● **SOURCE INFORMATION**
Content starts
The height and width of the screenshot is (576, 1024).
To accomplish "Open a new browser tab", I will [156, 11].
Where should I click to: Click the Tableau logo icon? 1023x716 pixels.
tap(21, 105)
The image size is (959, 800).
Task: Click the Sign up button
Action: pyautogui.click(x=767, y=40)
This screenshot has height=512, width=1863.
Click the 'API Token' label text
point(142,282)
Content ends
Content starts
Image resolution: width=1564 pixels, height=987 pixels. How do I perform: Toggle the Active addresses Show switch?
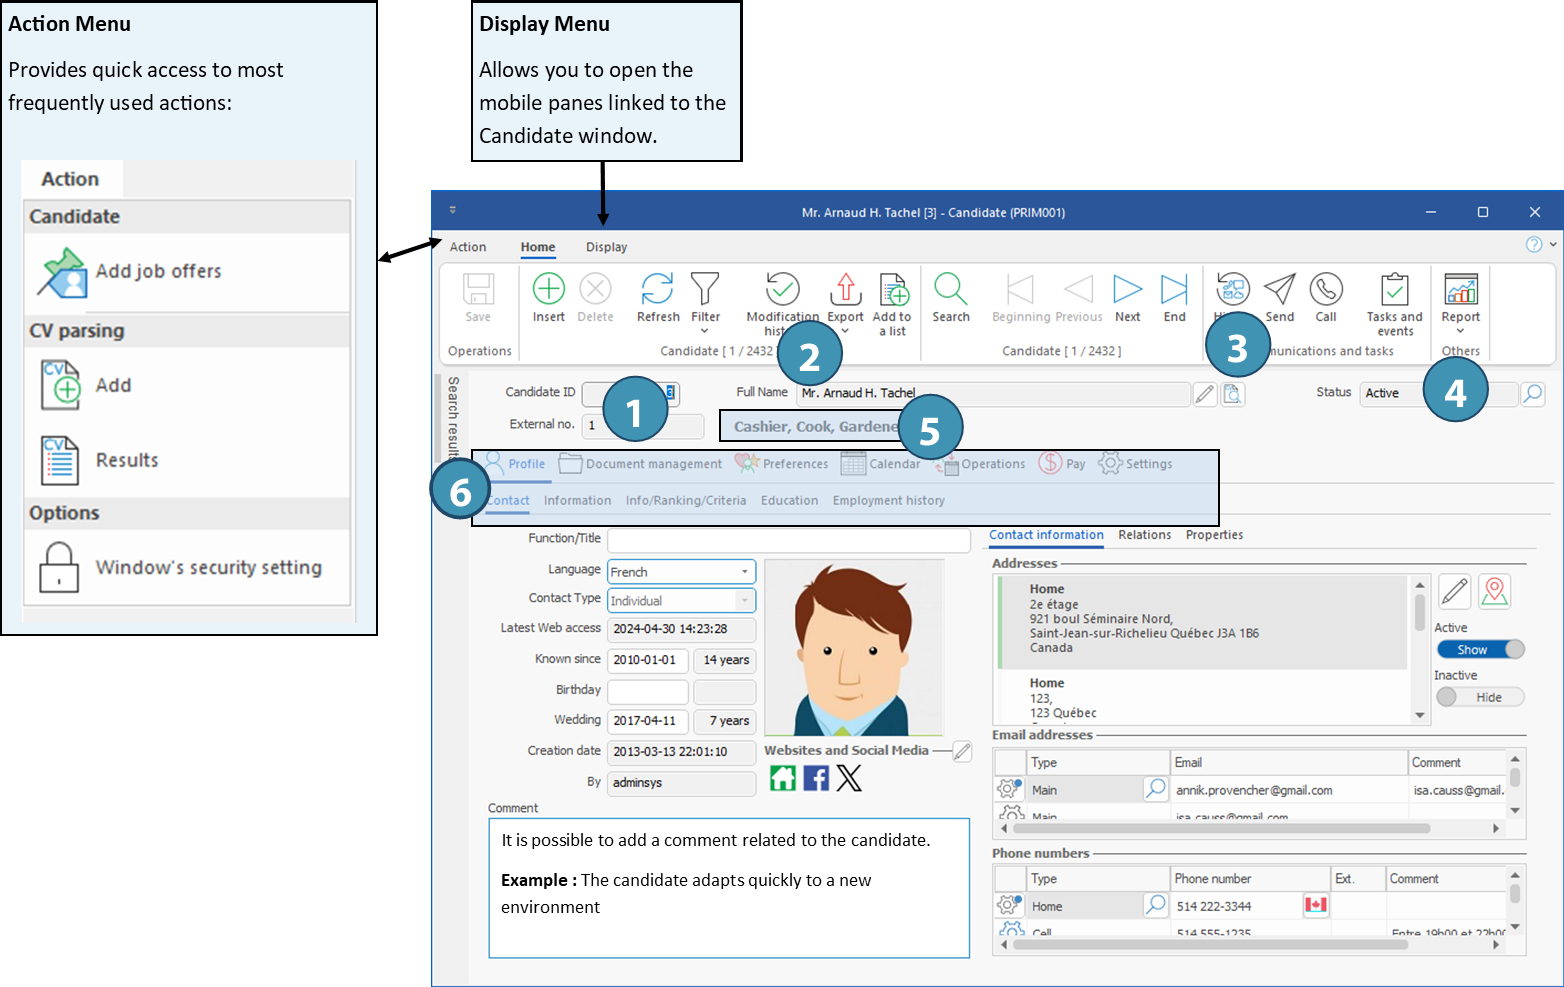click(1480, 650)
Content ends
● **TASK STATEMENT**
How many lines above contain the word "screenshot"? Reply with only the number.

● **RESULT OF THE EXERCISE**
2